What I thought: Squeamish and brilliant, just like teenaged girls in general. In fact, I have to say that I quite agree with what critic Brian Rice had to say about this film, that it's a perfect example of Linda Williams' definition of "literary pornography," a "philosophical pornography of the imagination" instead of the "crass materialism of a dominant mass culture." Because the fact is that in surface-level filmmaking terms, this movie's actually kind of a mess -- a mish-mash of mainstream eroticism and prurient fantasies involving mud, sh-t, being covered in insects and more, with a script that sort of just rambles along without ever making a big point, featuring a main character who is by equal turns intriguing and repulsive; but when you stop and think about it, you realize that this is exactly the way most 14-year-old girls actually are, or at least the kinds of 14-year-olds who grow up to become Catherine Breillat. Made at the tail end of the countercultural era, this seems in fact to be Breillat's main point, that sexuality is a complicated, messy, sometimes ugly thing; and that young women especially, when first developing a taste for the taboo, have a hard time separating their attraction for it from the disgust they also feel, leading exactly to the kinds of distasteful yet compelling fantasies so notoriously seen here.
What makes it an explicit movie? Not much from just a technical standpoint -- simply a lot of female nudity, including many close-ups of genitalia, and a proclivity among the main character to stick every appropriately-sized random object she can find inside herself at one point or another. Oh yeah, and one tiny little glance at a flaccid penis, during a scene when a flasher confronts Alice on an amusement-park ride.

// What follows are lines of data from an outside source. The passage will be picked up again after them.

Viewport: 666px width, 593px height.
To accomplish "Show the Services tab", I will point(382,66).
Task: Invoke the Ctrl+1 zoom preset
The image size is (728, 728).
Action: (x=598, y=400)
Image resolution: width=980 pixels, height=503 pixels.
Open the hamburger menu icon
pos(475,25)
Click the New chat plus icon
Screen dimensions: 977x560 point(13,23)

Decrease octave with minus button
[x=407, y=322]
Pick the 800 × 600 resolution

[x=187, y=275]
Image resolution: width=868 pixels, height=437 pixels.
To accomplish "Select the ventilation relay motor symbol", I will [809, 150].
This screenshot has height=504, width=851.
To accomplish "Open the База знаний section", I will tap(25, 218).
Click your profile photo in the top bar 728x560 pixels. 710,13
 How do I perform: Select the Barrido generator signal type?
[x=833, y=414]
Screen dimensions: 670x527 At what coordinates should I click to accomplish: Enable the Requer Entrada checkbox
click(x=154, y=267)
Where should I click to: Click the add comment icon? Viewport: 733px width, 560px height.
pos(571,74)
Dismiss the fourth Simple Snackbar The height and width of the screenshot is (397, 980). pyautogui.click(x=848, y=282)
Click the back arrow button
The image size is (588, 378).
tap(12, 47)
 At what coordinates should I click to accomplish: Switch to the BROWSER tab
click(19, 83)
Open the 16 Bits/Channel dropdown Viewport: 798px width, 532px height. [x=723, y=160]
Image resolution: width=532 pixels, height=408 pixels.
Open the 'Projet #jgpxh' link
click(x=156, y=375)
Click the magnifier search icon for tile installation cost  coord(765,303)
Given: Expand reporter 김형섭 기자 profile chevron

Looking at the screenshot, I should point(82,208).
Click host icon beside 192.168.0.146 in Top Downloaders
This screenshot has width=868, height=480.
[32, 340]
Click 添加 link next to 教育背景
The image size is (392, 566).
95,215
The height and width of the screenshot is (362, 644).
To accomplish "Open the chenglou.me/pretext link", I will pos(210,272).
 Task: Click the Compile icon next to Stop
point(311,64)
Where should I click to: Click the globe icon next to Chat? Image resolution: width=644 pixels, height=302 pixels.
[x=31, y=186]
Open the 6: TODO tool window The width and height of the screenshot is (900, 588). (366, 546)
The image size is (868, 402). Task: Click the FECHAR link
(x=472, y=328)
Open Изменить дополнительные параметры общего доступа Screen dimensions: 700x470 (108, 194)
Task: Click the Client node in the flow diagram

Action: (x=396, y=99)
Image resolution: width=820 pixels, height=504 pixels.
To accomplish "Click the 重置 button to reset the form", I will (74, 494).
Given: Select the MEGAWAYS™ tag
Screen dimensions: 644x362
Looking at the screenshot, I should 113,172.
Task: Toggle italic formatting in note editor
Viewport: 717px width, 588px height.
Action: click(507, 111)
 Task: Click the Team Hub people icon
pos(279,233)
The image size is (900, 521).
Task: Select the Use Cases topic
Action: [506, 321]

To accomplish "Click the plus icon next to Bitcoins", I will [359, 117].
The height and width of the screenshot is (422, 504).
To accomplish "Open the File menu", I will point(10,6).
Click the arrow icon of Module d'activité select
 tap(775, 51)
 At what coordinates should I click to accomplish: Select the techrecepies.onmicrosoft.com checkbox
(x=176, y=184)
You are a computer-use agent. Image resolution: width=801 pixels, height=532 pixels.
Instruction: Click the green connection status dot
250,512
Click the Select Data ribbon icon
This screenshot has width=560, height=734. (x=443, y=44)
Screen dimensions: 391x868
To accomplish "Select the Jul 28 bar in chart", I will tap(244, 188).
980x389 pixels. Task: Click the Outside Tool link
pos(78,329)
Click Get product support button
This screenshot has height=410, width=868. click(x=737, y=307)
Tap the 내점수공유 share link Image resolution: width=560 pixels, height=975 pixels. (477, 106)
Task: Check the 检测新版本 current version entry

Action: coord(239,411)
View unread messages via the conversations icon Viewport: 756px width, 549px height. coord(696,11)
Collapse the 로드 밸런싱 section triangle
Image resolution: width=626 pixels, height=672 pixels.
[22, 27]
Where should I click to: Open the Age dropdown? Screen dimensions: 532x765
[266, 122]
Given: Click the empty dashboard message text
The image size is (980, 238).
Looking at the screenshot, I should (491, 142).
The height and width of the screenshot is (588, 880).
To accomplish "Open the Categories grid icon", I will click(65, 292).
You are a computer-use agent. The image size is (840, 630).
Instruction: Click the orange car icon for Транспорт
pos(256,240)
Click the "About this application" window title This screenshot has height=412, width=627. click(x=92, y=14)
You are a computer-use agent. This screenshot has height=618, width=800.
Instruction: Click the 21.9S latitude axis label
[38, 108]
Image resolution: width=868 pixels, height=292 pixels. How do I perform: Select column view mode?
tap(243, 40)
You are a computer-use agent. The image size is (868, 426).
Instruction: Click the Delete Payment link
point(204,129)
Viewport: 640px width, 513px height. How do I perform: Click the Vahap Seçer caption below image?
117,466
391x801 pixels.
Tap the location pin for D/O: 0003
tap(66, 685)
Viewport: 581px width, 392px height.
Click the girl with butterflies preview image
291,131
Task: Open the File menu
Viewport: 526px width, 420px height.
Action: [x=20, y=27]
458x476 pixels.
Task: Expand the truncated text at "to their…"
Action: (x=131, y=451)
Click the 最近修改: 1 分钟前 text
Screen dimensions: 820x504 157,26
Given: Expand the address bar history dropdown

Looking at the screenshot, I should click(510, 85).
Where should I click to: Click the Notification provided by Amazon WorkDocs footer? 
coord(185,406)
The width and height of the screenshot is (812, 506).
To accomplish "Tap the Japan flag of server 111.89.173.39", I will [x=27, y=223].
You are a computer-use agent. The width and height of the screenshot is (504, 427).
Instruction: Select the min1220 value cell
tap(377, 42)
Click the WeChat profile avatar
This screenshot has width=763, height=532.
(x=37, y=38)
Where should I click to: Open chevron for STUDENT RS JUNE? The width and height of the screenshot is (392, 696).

Is the sex actually fun to watch? Well, this gets again into the whole idea of what exactly this movie's trying to be in the first place; because as a piece of traditional erotica, it's not any fun at all, with Breillant first setting up these visually titillating scenes and then throwing in elements like the main character covering herself with earthworms, or sticking feathers in her ass and walking around on all-fours clucking like a chicken. (And let me make it clear that these are dream sequences I'm talking about, although of course filmed with actual people actually doing these things.) If however you look at this as an honest and daring look at how most women sort of ease themselves slowly into mature adult sexualities, after first going through a whole series of strange experiments just to see what they're like (and because they barely understand the adult hormones suddenly being pumped throughout their system), then A Real Young Girl is freaking brilliant, and the sex scenes a nostalgic, guilty delight. It's this schism that's made the movie so revered in the decades since, but only by a certain crowd, and why it is that Breillant's been able to go on to the kind of darker, more mature films that are her real trademark.
Strangest piece of trivia: Although made in 1976, this did not play in most theatres until the year 2000.